Don't forget about the bats! Large scale wind turbine increases have occured throughout the world, with the U.S. and Canada increasing wind power generation by 45% and 26% respectively in 2007 alone. This growth is due to the view of renewable energy resources being viewed as environmentally friendly alternatives to fossil fuels (which they are), but there are always tradeoffs.
Influence of Behavior on Bird Mortality in Wind Energy Developments
Smallwood, K.S., Rugge, L., and Morrison, M.L.
Journal of Wildlife Management, Sept., 2009
As wind power generation is rapidly expanding worldwide, there is a need to understand whether and how preconstruction surveys can be used to predict impacts and to place turbines to minimize impacts to birds. Wind turbines in the 165-km2 Altamont Pass Wind Resource Area (APWRA), California, USA, cause thousands of bird fatalities annually, including hundreds of raptors. To test whether avian fatality rates related to rates of utilization and specific behaviors within the APWRA, from March 1998 to April 2000 we performed 1,959 30-minute behavior observation sessions (360° visual scans using binoculars) among 28 nonoverlapping plots varying from 23 ha to 165 ha in area and including 10-67 turbines per plot, totaling 1,165 turbines. Activity levels were highly seasonal and species specific. Only 1% of perch time was on towers of operating turbines, but 22% was on towers of turbines broken, missing, or not operating. Of those species that most often flew through the rotor zone, fatality rates were high for some (e.g., 0.357 deaths/megawatt of rated capacity [MW]/yr for red-tailed hawk [Buteo jamaicensis] and 0.522 deaths/MW/yr for American kestrel [Falco sparverius]) and low for others (e.g., 0.060 deaths/MW/yr for common raven [Corvus corax] and 0.012 deaths/MW/yr for turkey vulture [Cathartes aura]), indicating specific behaviors or visual acuity differentiated these species by susceptibility to collision. Fatality rates did not correlate with utilization rates measured among wind turbine rows or plots for any species except burrowing owl (Athene cunicularia) and mallard (Anas platyrhynchos). However, mean monthly fatality rates of red-tailed hawks increased with mean monthly utilization rates (r2 = 0.67) and especially with mean monthly flights through turbine rows (r2 = 0.92). Fatality rates increased linearly with rates of utilization (r2 = 0.99) and flights near rotor zones (r2 = 1.00) for large raptor species and with rates of perching (r2 = 0.13) and close flights (r2 = 0.77) for small non-raptor species. Fatalities could be minimized or reduced by shutting down turbines during ≥ 1 season or in very strong winds or by leaving sufficiently large areas within a wind farm free of wind turbines to enable safer foraging and travel by birds.

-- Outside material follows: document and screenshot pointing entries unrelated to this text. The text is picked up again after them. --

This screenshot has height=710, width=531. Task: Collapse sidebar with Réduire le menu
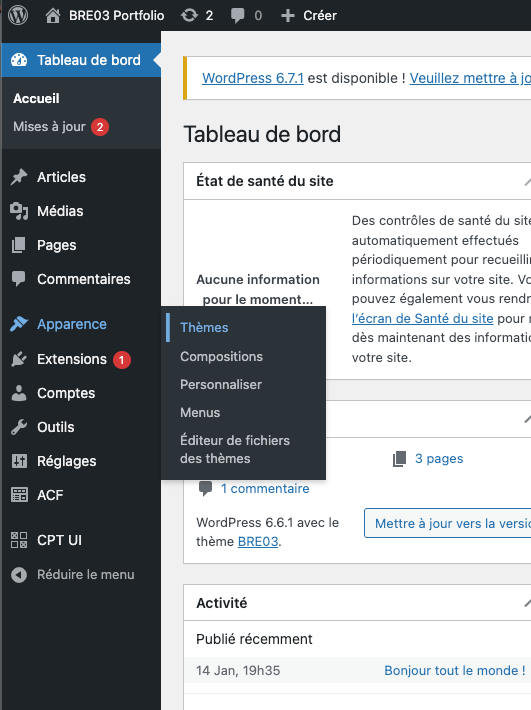point(73,575)
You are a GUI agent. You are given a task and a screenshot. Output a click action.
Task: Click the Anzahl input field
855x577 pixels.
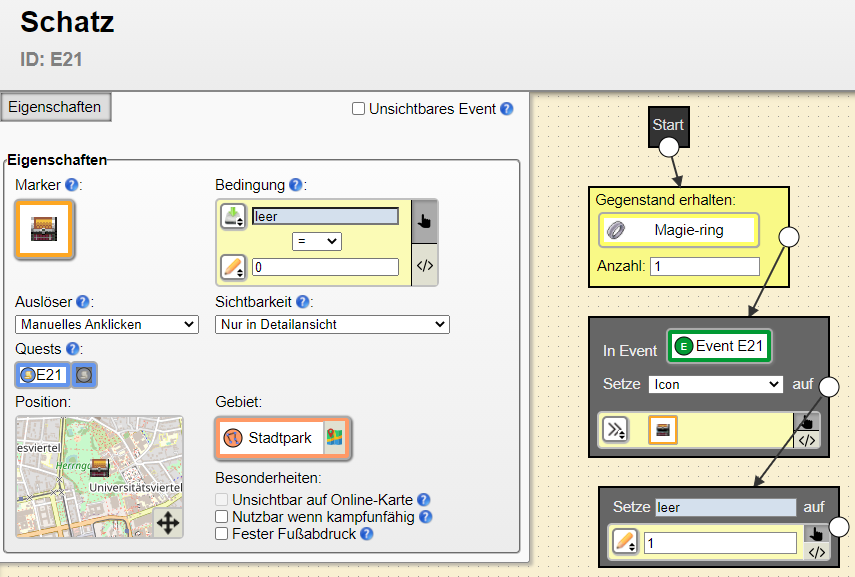coord(704,266)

Raptors are particularly at risk. Smallwood et al. hypothesized that these birds in particular loose track of wind turbines while focusing on diving for prey, fly-catching prey and hovering. This hypothesis was not refuted by the results of the study. They also used data to come up with models to estimate the amount of bird kills per year due to turbines based on bird size and bird appearance rates.
Final summarry: Know where to put those turbines, they are great but have unseen impacts usually.